Assigned task
Please copy exactly the line that contains "Click the Zoom full icon" and every line after it through the end of the records, leaving the pictures out.

[Extracted data]

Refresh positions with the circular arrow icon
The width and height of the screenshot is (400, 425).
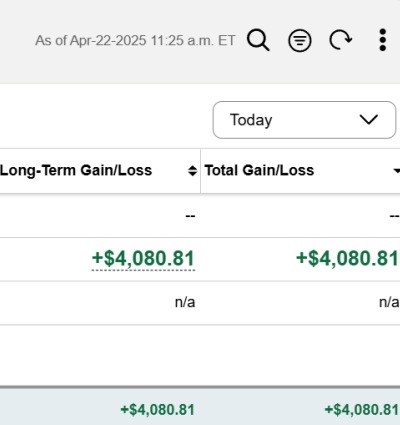pyautogui.click(x=341, y=40)
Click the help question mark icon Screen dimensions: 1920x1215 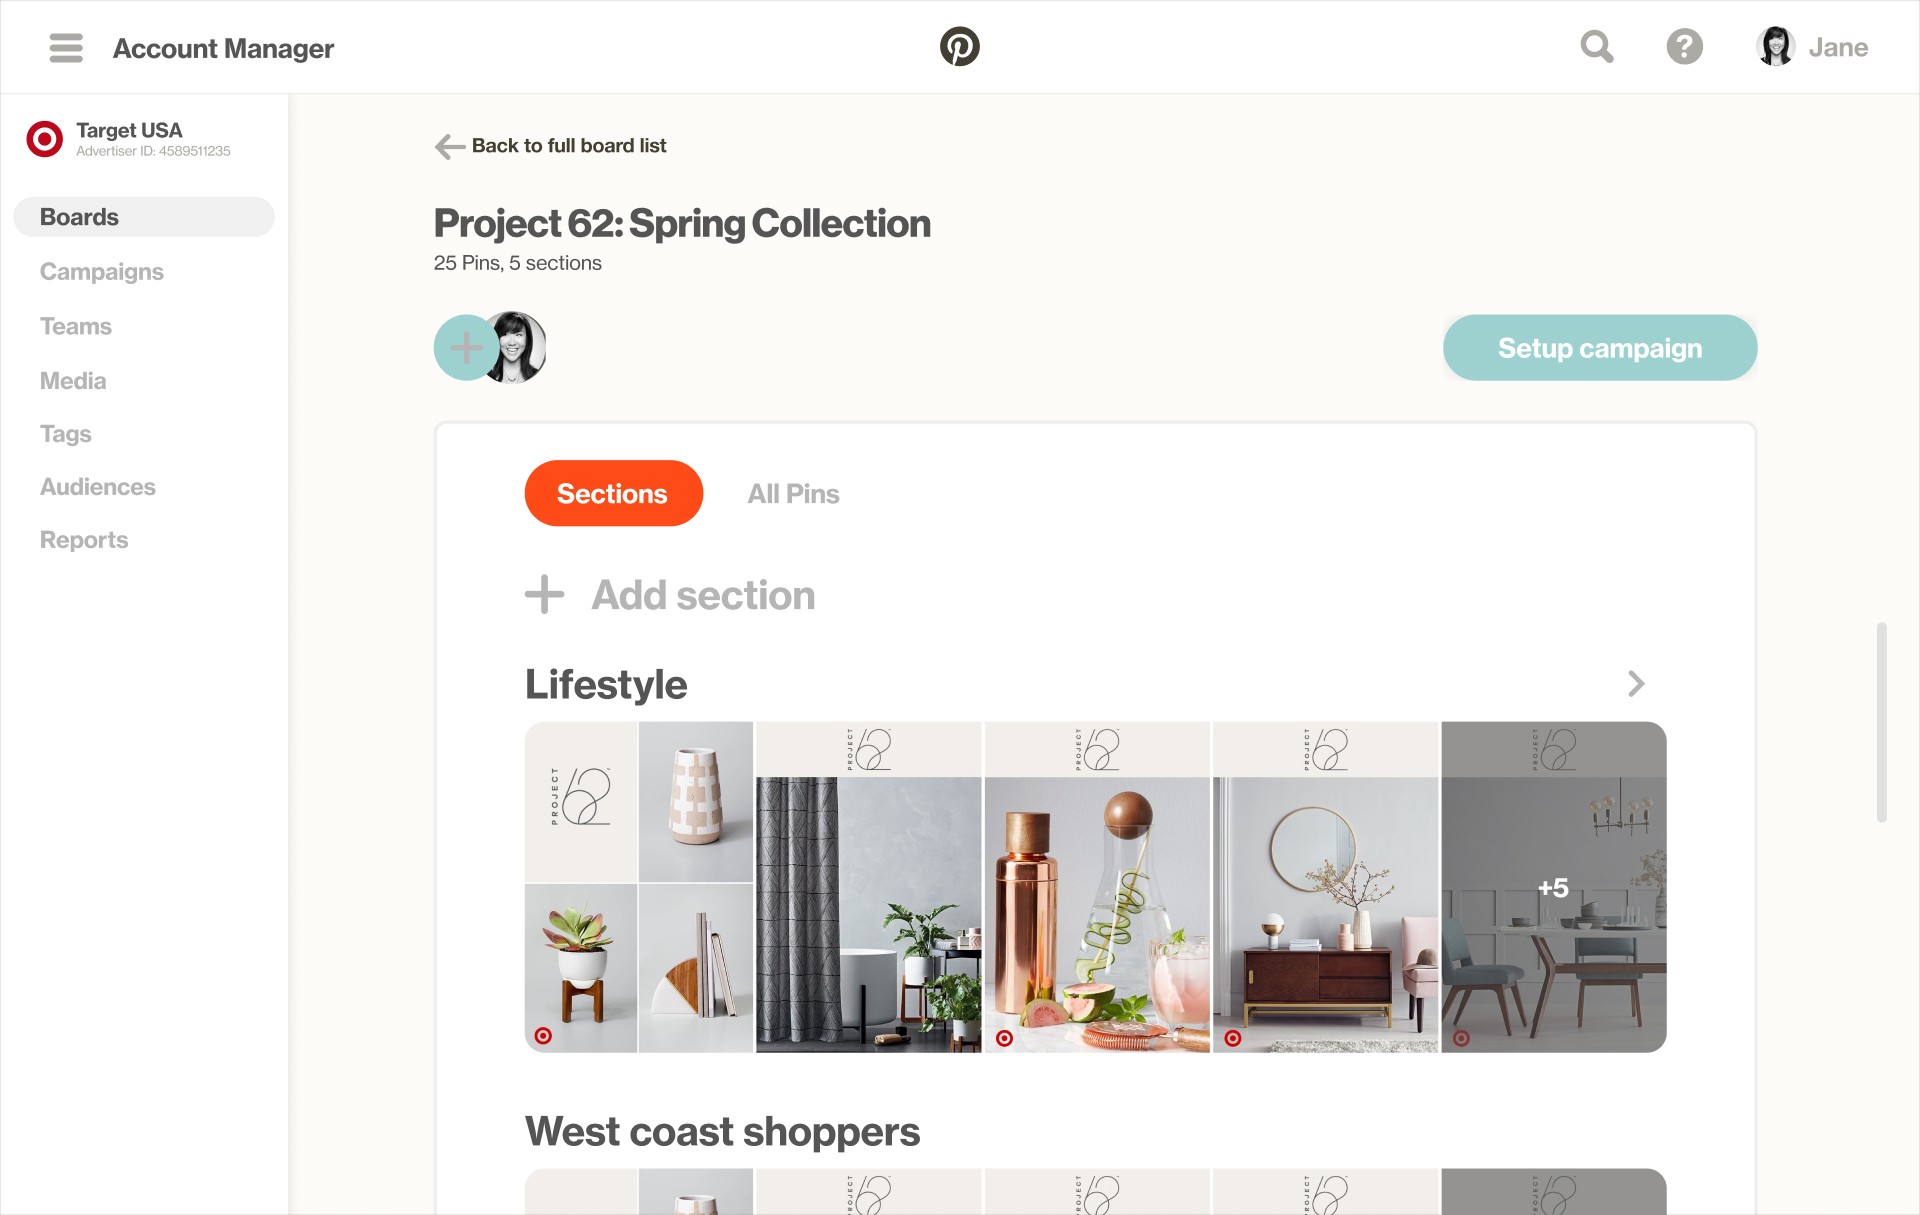click(1685, 46)
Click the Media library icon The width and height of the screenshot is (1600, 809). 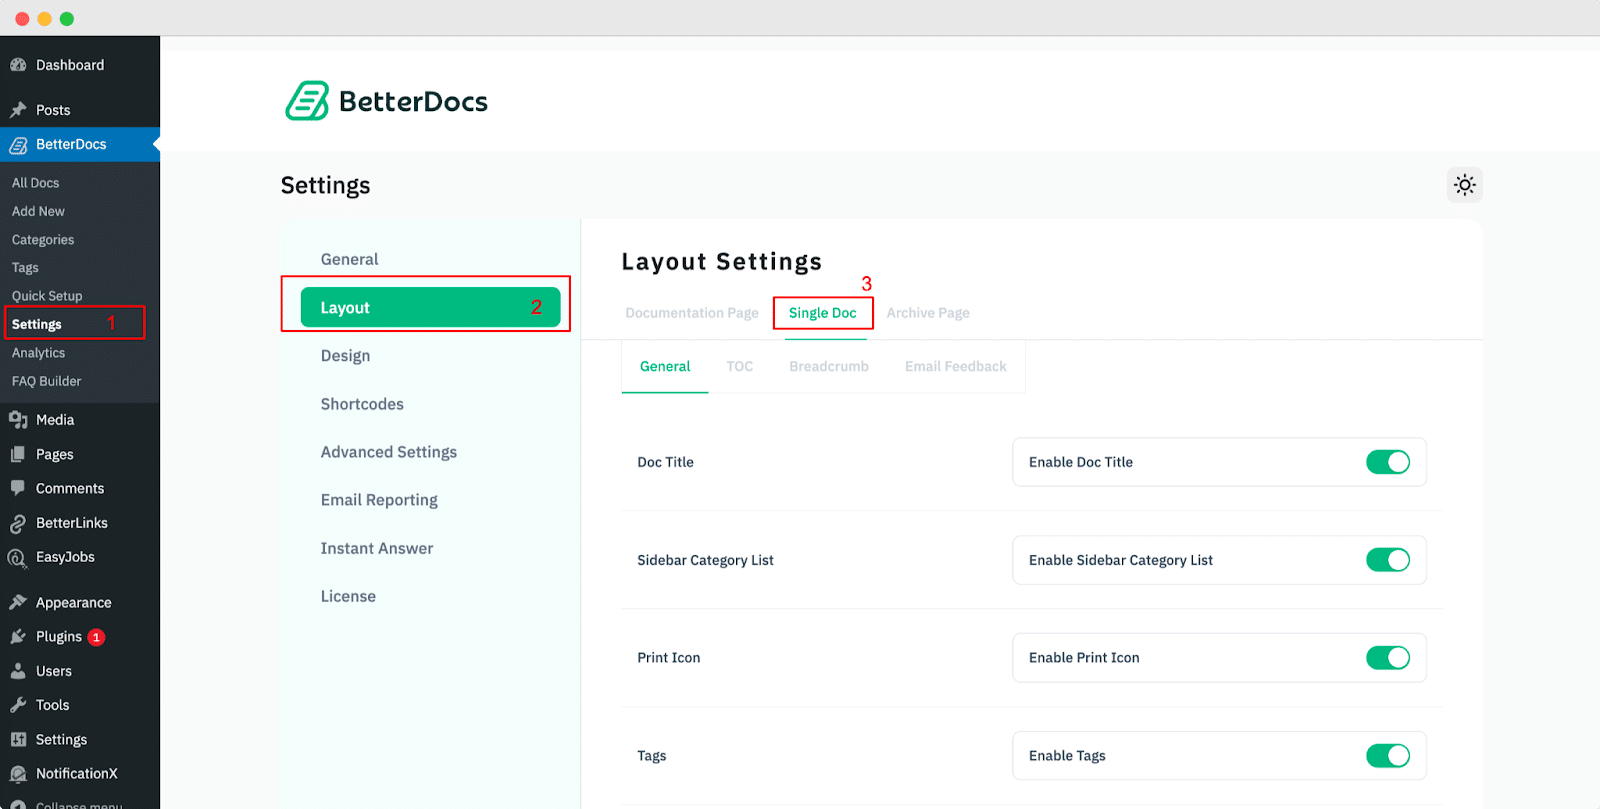(18, 420)

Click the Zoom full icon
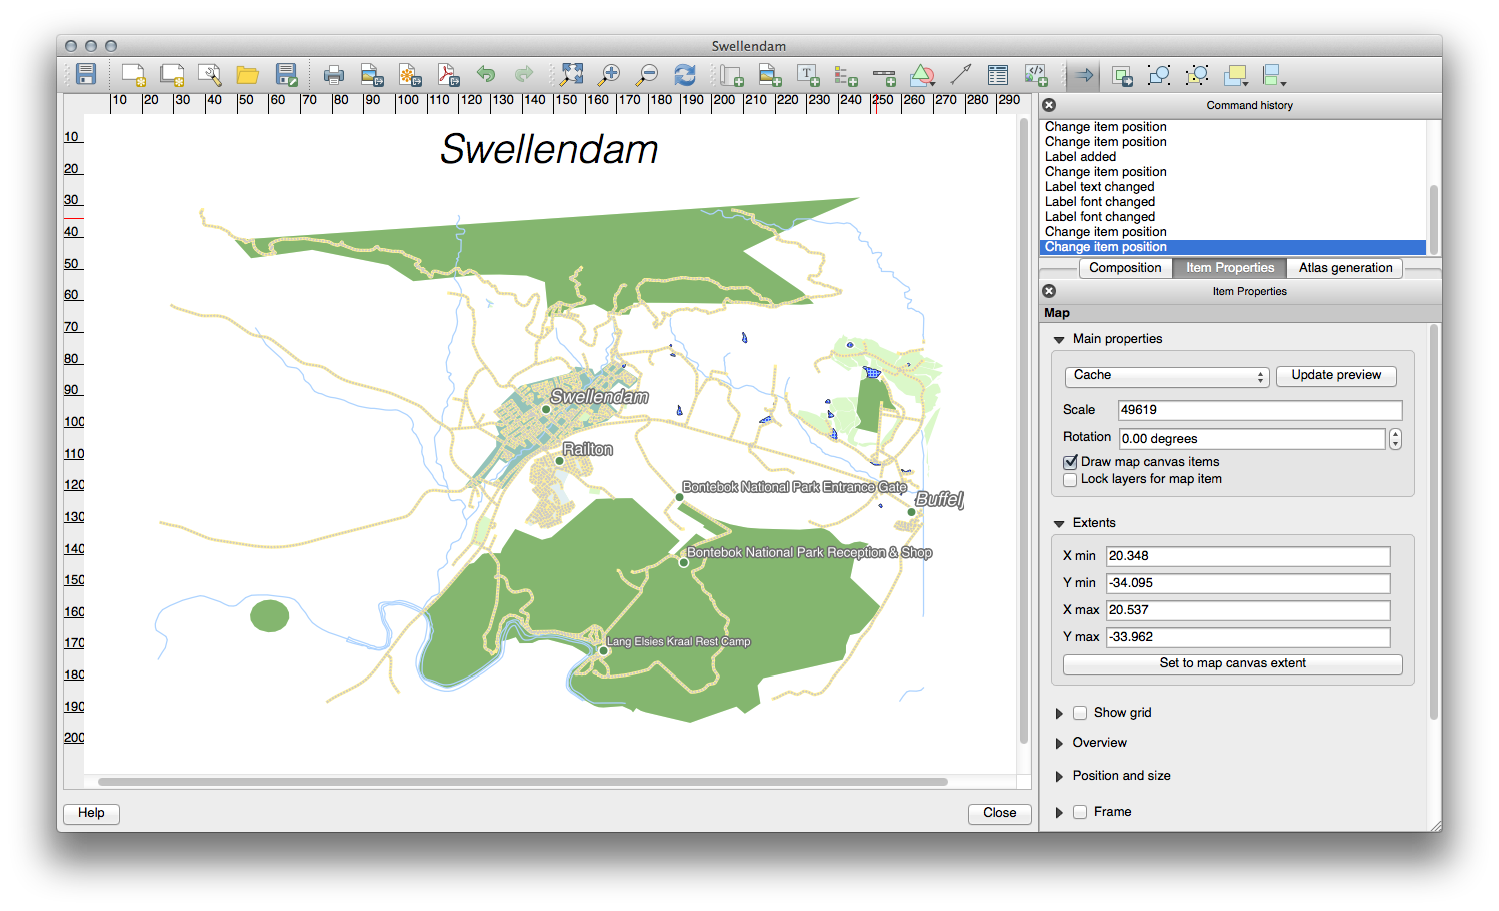tap(571, 75)
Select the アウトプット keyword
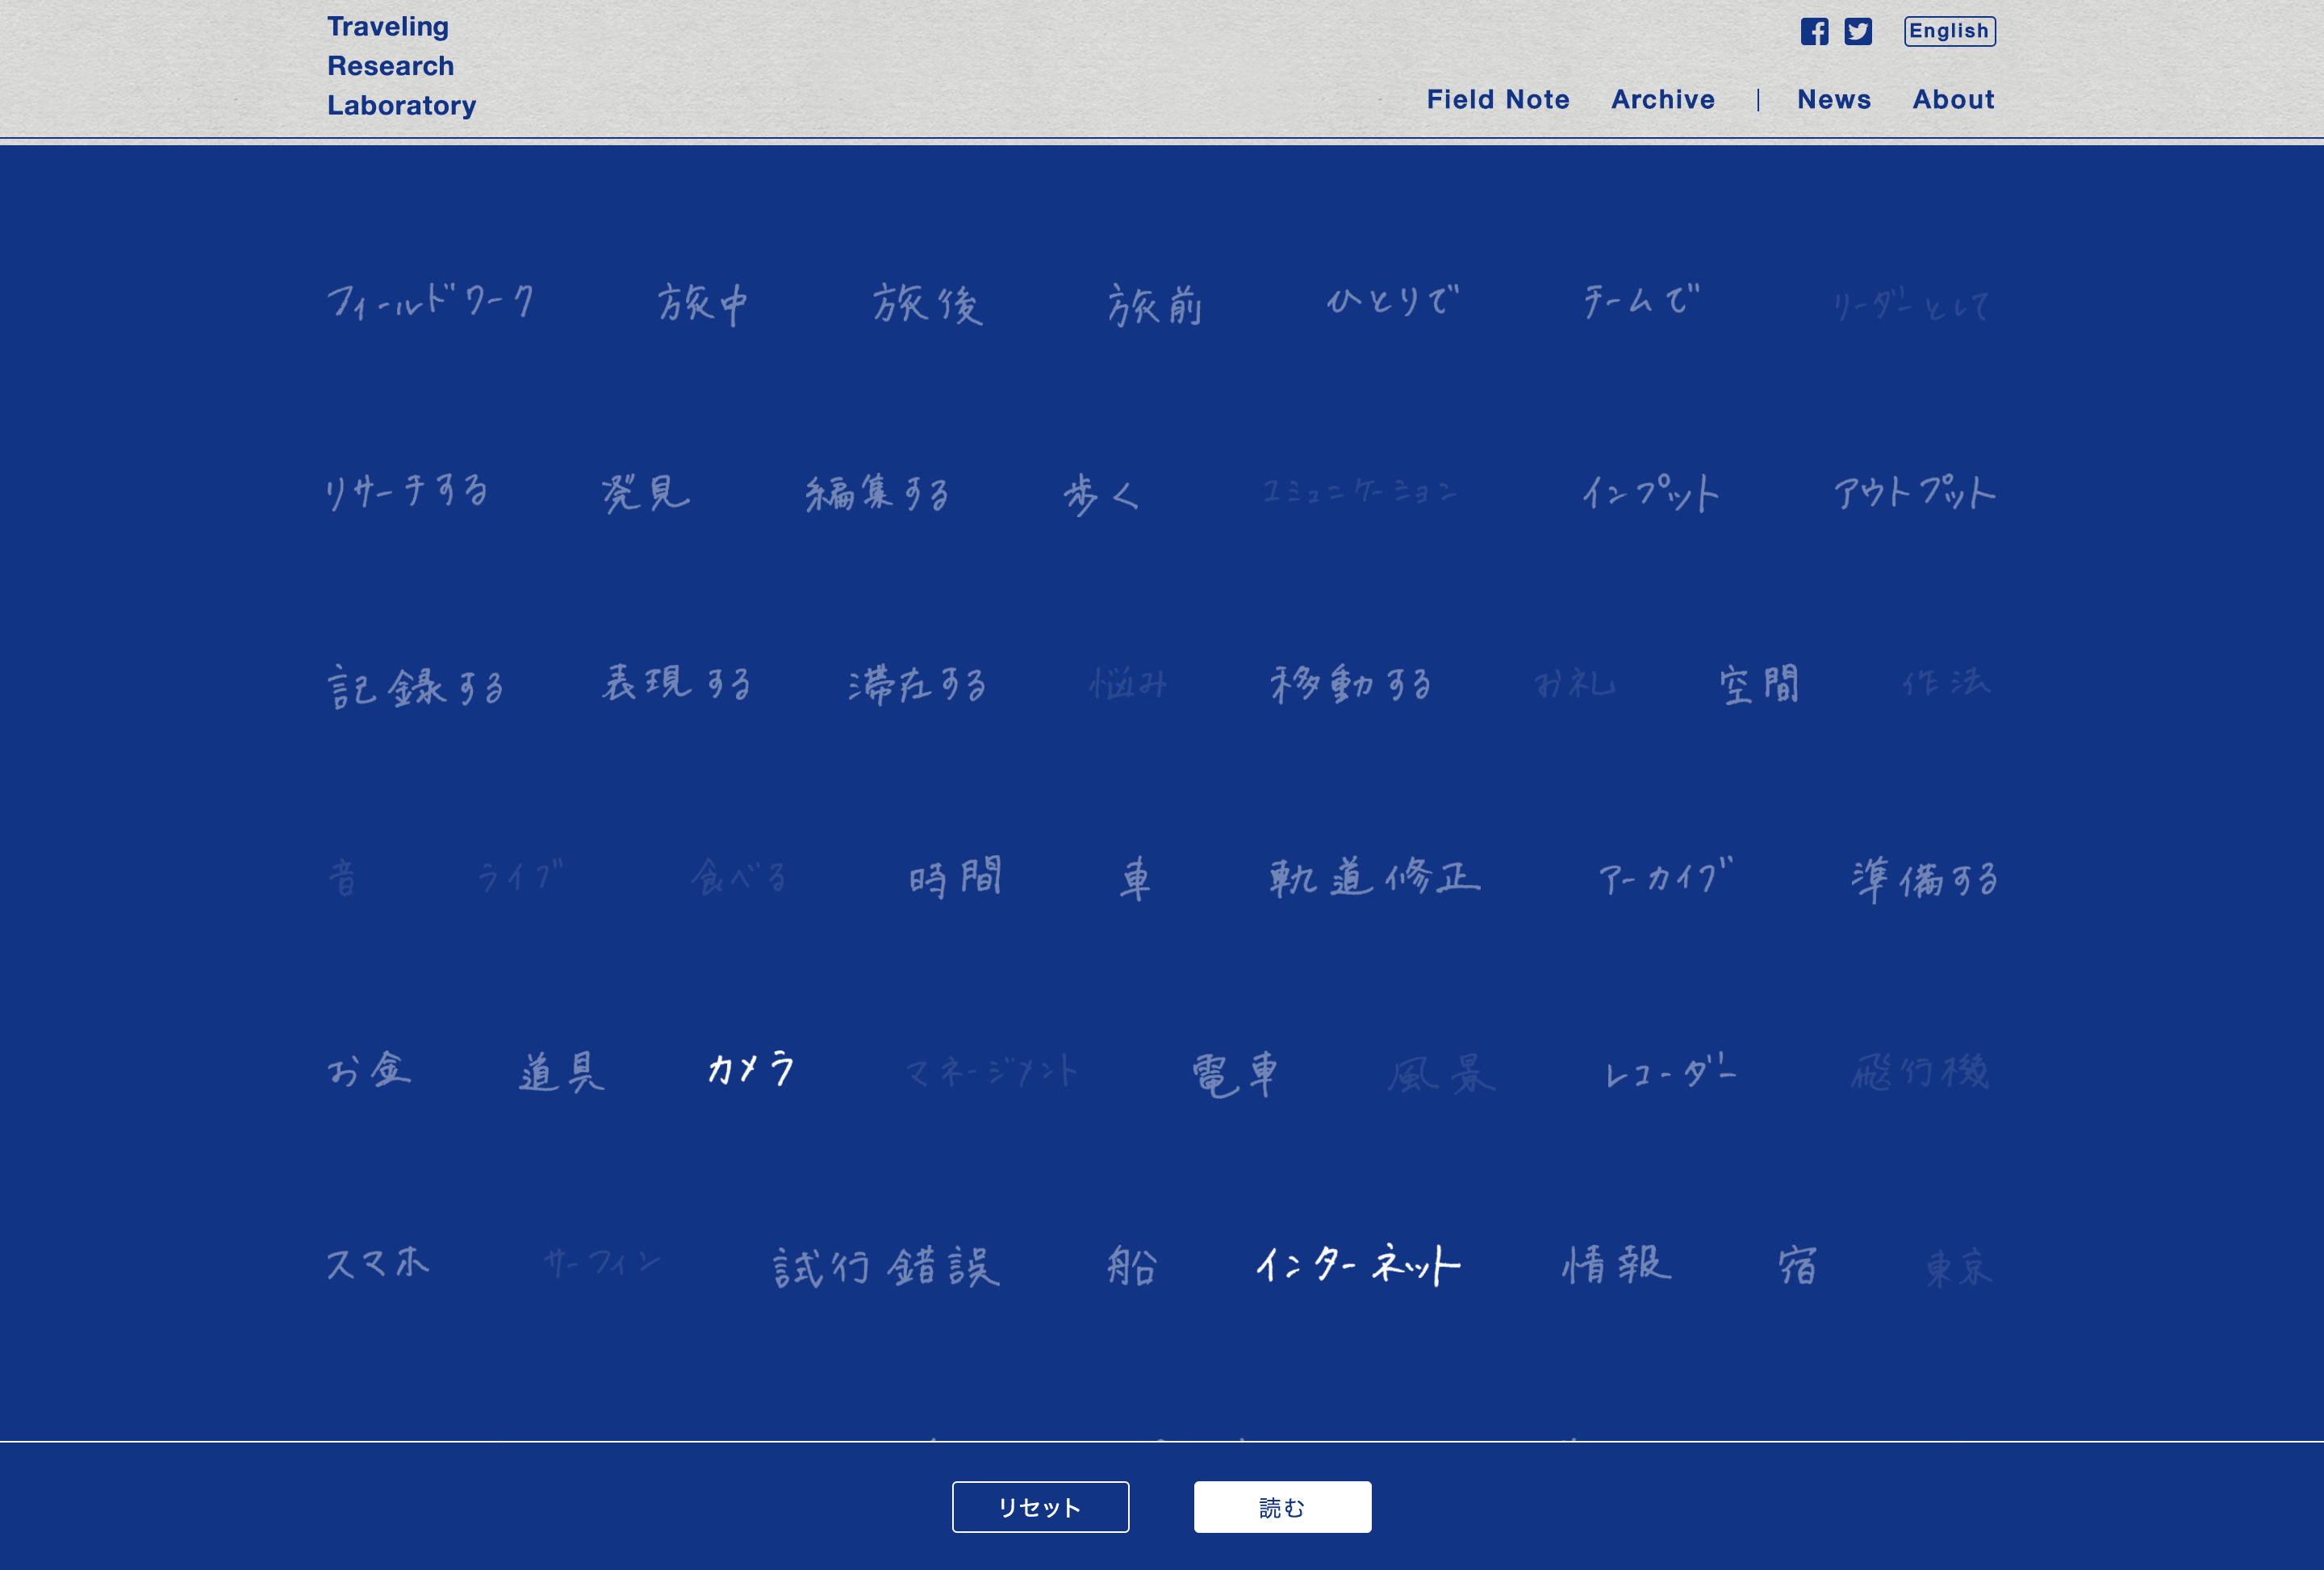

[/Extracted data]

Response below
Click the Zoom full icon
tap(571, 75)
Select the アウトプット keyword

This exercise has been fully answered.